● **Directions for this task**
Nothing but the pictures should be dropped; repeat the rest of the data below exactly.

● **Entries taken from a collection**
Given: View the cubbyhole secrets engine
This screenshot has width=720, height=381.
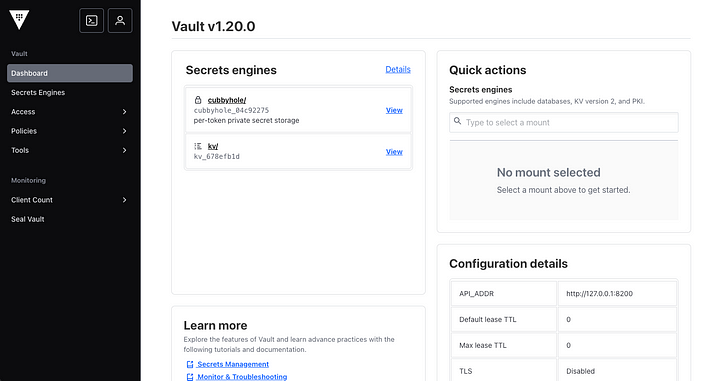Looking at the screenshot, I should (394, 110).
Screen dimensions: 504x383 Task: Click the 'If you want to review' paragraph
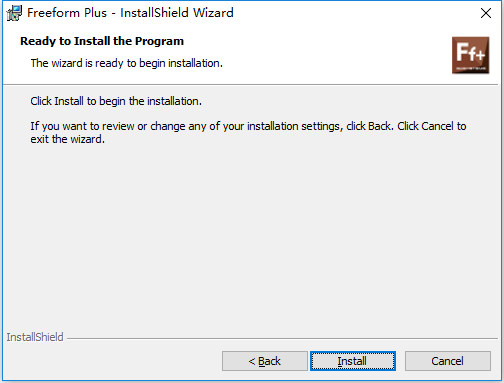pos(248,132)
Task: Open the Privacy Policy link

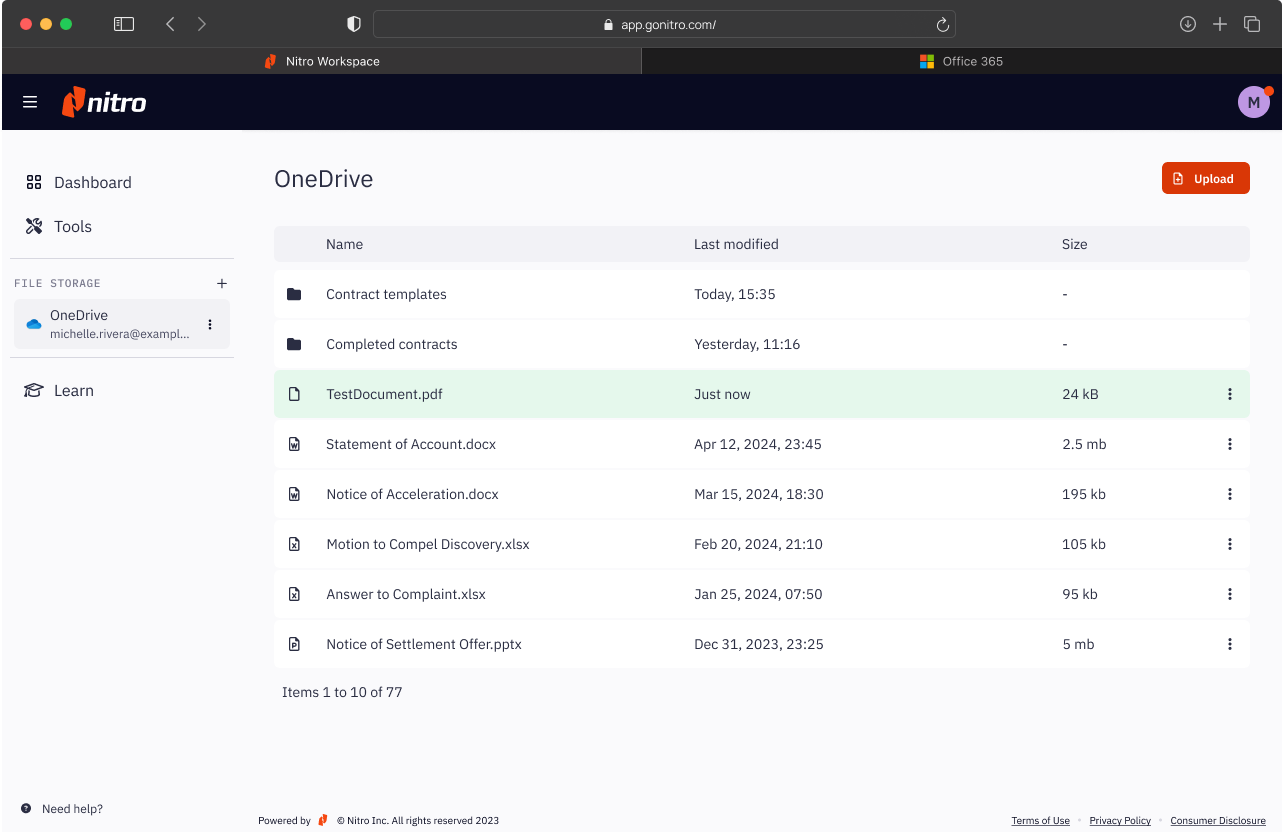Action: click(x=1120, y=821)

● **Response for this exercise**
Given: View the cubbyhole secrets engine
This screenshot has width=720, height=381.
Looking at the screenshot, I should (394, 110).
Screen dimensions: 504x383 Task: Click the 'If you want to review' paragraph
pos(248,132)
Task: Open the Privacy Policy link

Action: click(x=1120, y=821)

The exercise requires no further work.